TASK GOAL –
Reproduce the lines from the one containing "Image resolution: width=1104" through the one containing "Action: 251,85", both included. Leave out the pictures.

ITEMS –
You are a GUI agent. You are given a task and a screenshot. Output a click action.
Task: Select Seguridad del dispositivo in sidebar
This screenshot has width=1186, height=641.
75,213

...

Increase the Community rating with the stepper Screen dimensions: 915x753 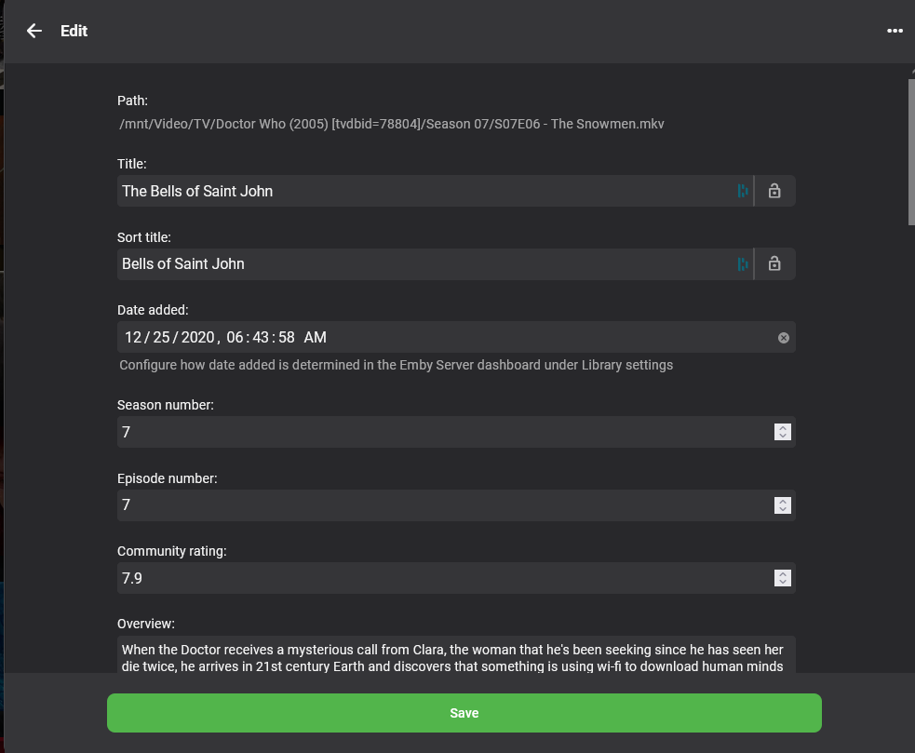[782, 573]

...

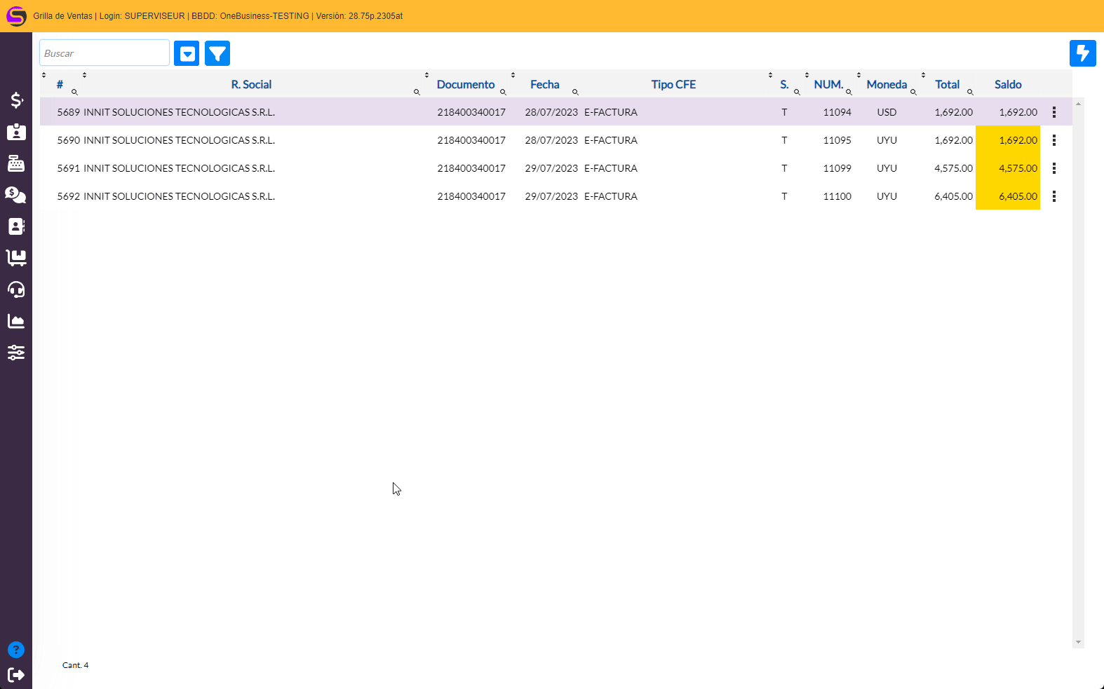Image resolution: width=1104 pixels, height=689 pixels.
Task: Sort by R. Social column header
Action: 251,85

FULL SOLUTION –
Image resolution: width=1104 pixels, height=689 pixels.
Task: Sort by R. Social column header
Action: 251,85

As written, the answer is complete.